COLUMNA: Teletrabajando contra el reloj
El tiempo siempre fue un bien escaso. Mi padre solía decirme: “a mí lo único que me sobra es el dinero y lo que más me falta es el tiempo”. Durante años, esa fue mi religión. Sin embargo, con la llegada del confinamiento, las horas se me hacían pesadas y buscaba mil cosas en las que gastar unos minutos que antes nos faltaban y ahora sobraban. No poder salir de casa nos convirtió en seres funcionales las 24 horas del día.
El teletrabajo fue uno de los mayores descubrimientos en el confinamiento, después de las recetas de pan y el gimnasio virtual. Tanto fue así que el 34% de las personas ocupadas en España estaban teletrabajando en el pasado año 2020. Con un nivel tan alto de afectados sería normal pensar que la legislación fue rápida y audaz en el momento de adaptarse a la nueva situación. Por desgracia, una vez más, los trabajadores han tenido que “nadar solos en océanos desconocidos”.
Prueba de esta incertidumbre es la falta de horarios, los teletrabajadores cuentan con todos los minutos del día para estar conectados a sus nuevos compañeros: el smartphone, el portátil, etc. Ante esta “esclavitud digital”, los principales sindicatos exigen la garantía del derecho a la desconexión digital para igualar a los teletrabajadores con los presenciales que, al terminar su jornada, pueden ir a casa a descansar. Este derecho, a pesar de estar recogido por el Reglamento General de Protección de Datos, parece no estar cumpliéndose. Según datos de la consultora tecnológica Capgemini (2020), los profesionales se sentían más cansados y un 56% creía que era a causa de la conexión permanente.

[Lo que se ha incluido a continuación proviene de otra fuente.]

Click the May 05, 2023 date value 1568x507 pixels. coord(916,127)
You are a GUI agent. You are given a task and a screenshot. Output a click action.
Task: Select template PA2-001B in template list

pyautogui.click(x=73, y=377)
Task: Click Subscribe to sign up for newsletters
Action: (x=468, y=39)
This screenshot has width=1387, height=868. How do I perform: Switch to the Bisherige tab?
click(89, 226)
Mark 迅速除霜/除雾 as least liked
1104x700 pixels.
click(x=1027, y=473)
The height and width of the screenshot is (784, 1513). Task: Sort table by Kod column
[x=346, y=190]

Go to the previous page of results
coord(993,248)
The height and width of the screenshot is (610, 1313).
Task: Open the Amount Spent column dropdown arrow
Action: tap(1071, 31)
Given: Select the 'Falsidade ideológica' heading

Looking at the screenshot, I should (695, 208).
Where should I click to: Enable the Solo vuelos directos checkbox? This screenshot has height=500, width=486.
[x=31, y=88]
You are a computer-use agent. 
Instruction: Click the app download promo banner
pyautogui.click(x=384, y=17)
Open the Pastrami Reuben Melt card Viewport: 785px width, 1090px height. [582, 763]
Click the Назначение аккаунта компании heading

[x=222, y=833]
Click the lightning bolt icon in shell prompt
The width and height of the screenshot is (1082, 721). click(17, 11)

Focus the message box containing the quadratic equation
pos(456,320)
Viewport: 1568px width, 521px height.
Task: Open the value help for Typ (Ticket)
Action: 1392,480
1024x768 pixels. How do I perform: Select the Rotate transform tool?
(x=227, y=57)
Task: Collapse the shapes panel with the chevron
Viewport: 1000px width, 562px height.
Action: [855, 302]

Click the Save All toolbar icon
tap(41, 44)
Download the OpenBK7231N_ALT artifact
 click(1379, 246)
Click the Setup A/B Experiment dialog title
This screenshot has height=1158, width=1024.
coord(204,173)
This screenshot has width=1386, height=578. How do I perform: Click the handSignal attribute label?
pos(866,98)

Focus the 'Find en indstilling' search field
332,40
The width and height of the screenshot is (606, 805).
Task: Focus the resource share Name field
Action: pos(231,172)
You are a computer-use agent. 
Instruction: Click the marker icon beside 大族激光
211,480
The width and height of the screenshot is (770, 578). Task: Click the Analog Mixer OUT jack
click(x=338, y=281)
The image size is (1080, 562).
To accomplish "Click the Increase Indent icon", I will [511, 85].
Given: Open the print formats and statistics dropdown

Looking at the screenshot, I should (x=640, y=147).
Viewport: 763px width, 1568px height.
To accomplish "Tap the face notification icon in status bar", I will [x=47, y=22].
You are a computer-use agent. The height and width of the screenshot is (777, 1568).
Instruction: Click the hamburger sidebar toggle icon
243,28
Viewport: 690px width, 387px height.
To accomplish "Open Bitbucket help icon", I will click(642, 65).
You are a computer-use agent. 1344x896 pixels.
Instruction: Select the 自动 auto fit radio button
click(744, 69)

Por desgracia, la falta de este derecho no solo tiene como consecuencia un cansancio físico, sino que pone en grave peligro la salud mental de los empleados. Ejemplo de ello es el descubrimiento de nuevas patologías psicológicas como la tecnofobia, la tecnofatiga, o la tecnoadicción. Por ende, es de vital importancia crear un deber a la desconexión digital donde se implique a los empleadores con el objetivo de crear mecanismos efectivos de descanso. Solo de ese modo, dejaremos de teletrabajar sin reloj.